Viewers will definitely hear a story about Muddy Waters that is always an audience favorite. One was sent to the Library of Congress in 1941 to record the folk music of the legendary singer and musician.

“Old Delta blues music was considered folk music before it was blues,” Brown explained. “When you go to record Muddy Waters, Muddy Waters does three things to make money. He plays the blues, is a sharecropper, and sells moonshine. Sometimes someone in the audience who knows this will say, ‘Do you sell moonlight?’ “He may shout.”

Photos of the musicians and other related visuals will be displayed behind Brown during the performance.

Brown and his band are particularly known for playing Chicago-style blues. Legendary singer and musician Muddy Waters is considered the father of this musical style. Brown noted: “His style of Chicago blues was basically Delta blues on electric guitar. That’s the style I like best.”

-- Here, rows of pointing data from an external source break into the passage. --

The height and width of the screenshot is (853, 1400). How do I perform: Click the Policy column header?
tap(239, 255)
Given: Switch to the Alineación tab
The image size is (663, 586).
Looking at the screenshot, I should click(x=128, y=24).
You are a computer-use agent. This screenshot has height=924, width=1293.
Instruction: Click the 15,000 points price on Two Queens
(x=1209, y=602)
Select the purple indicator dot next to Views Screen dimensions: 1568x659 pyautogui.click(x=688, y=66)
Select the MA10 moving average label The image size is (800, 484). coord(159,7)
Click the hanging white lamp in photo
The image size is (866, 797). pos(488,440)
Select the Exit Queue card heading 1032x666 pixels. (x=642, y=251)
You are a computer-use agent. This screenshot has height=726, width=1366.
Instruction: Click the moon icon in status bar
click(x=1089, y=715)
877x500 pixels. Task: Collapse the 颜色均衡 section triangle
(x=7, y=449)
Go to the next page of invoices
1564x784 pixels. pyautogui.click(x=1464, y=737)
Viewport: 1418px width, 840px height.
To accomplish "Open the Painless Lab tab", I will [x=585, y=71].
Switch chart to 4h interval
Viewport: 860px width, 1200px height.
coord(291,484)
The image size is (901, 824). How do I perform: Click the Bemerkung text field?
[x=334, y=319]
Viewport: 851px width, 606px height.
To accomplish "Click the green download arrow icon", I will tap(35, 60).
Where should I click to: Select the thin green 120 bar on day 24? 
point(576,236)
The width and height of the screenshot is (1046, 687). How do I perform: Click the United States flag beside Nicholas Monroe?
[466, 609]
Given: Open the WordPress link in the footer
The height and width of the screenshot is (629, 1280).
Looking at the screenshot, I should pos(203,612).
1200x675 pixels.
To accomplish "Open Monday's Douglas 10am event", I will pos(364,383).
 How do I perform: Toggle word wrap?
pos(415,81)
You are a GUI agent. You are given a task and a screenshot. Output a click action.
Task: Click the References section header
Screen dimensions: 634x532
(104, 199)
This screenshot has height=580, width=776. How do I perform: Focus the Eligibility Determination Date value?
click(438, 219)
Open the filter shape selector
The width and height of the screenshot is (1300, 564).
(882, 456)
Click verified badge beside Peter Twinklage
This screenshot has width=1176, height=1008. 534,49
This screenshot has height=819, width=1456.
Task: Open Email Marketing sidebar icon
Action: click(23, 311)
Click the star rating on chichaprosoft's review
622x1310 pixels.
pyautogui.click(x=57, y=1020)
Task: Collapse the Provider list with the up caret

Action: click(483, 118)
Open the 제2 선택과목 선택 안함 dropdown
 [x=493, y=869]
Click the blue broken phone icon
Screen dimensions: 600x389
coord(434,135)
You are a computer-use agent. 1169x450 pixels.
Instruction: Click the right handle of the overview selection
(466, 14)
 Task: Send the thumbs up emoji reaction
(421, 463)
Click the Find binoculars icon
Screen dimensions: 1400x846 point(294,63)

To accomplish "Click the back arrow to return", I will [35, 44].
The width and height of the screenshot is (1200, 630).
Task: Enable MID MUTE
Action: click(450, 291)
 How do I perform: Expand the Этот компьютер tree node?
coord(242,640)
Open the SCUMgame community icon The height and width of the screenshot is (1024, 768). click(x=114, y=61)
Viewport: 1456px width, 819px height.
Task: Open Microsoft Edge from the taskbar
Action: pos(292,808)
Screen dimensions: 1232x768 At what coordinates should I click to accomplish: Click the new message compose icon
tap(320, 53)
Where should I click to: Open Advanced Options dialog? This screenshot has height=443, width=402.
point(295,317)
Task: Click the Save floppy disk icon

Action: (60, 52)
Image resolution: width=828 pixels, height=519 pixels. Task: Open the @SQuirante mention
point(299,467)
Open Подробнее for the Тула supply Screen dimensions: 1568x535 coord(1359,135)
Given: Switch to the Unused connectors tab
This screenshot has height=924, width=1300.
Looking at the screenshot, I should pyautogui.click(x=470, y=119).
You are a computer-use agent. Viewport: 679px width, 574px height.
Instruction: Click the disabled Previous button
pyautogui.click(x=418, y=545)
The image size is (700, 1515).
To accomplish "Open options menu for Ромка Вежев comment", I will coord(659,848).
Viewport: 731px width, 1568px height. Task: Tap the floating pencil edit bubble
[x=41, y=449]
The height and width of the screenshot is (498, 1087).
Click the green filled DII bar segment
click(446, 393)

Brown said he was influenced by both Muddy Waters and Robert Johnson, another blues legend who embraced the Chicago blues.

Brown’s favorite musical memories include three times the Downtown Charlie Brown Blues Band opened for Buddy Guy at Buddy Guy’s Legends. “Buddy Guy’s opening is always memorable,” Brown said.

Brown was especially excited to perform at the 2023 Morristown Jazz and Blues Festival this past September. “This was my first time on stage in my hometown of Morristown, New Jersey, since high school 50 years ago in 1973,” he said.

Brown particularly enjoys performing at the museum, compared to some noisy venues, because “the music is at the forefront because that’s what people came for.”

Community Music Program: Downtown Charlie Brown

When: 21 January 14:00

Where: Lizzadro Lapidary Art Museum, 1220 Kensington Road, Oak Brook

Tickets: 15 dollars

Information: 630-833-1616; lizzadromuseum.org/calendar

Myrna Petlicki is a freelance reporter for the Pioneer Press.